### What this exercise asks
(1) Answer these questions about the knee osteoarthritis trial text, one per line:
(a) How many readers does the article have?
(b) What is the estimated prevalence of knee osteoarthritis in the Spanish population?
(c) What measures quality of life, the main outcome variable?
(2) In the knee osteoarthritis trial text, rewrite the part that opens with the words "Effectiveness and cost-effectiveness" and closes with "in their library.", replacing "knee osteoarthritis" with "hip osteoarthritis".

Effectiveness and cost-effectiveness of a health coaching intervention to improve the lifestyle of patients with knee osteoarthritis: Cluster randomized clinical trial

20Citations
Citations of this article
275Readers
Mendeley users who have this article in their library.

This article is free to access.

Abstract

Background: The prevalence of osteoarthritis and knee osteoarthritis in the Spanish population is estimated at 17% and 10.2%, respectively. The clinical guidelines concur that the first line treatment for knee osteoarthritis should be non-pharmacological and include weight loss, physical activity and self-management of pain. Health Coaching has been defined as an intervention that facilitates the achievement of health improvement goals, the reduction of unhealthy lifestyles, the improvement of self-management for chronic conditions and quality of life enhancement. The aim of this study is to analyze the effectiveness, cost-effectiveness and cost-utility of a health coaching intervention on quality of life, pain, overweight and physical activity in patients from 18 primary care centres of Barcelona with knee osteoarthritis. Methods/Design: Methodology from the Medical Research Council on developing complex interventions. Phase 1: Intervention modelling and operationalization through a qualitative, socioconstructivist study using theoretical sampling with 10 in-depth interviews to patients with knee osteoarthritis and 4 discussion groups of 8-12 primary care professionals, evaluated using a sociological discourse analysis. Phase 2: Effectiveness, cost-effectiveness and cost-utility study with a community-based randomized clinical trial. Participants: 360 patients with knee osteoarthritis (180 in each group). Randomization unit: Primary Care Centre. Intervention Group: will receive standard care plus 20-hour health coaching and follow-up sessions. Control Group: will receive standard care. Main Outcome Variable: quality of life as measured by the WOMAC index. Data Analyses: will include standardized response mean and multilevel analysis of repeated measures. Economic analysis: based on cost-effectiveness and cost-utility measures. Phase 3: Evaluation of the intervention programme with a qualitative study. Methodology as in Phase 1. Discussion: If the analyses show the cost-effectiveness and cost-utility of the intervention the results can be incorporated into the clinical guidelines for the management of knee osteoarthritis in primary care. Trial registration: ISRCTN57405925. Registred 20 June 2014.

### Dataset section

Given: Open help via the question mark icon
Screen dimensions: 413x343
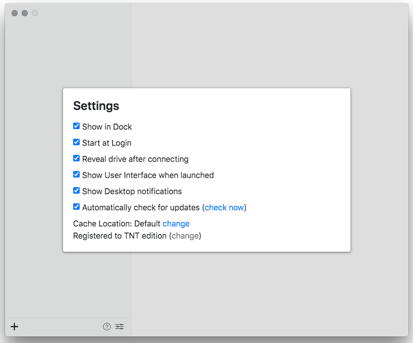Looking at the screenshot, I should pos(107,327).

### Answers to the exercise
(1)
(a) 275
(b) 10.2%
(c) The WOMAC index

(2)
Effectiveness and cost-effectiveness of a health coaching intervention to improve the lifestyle of patients with hip osteoarthritis: Cluster randomized clinical trial

20Citations
Citations of this article
275Readers
Mendeley users who have this article in their library.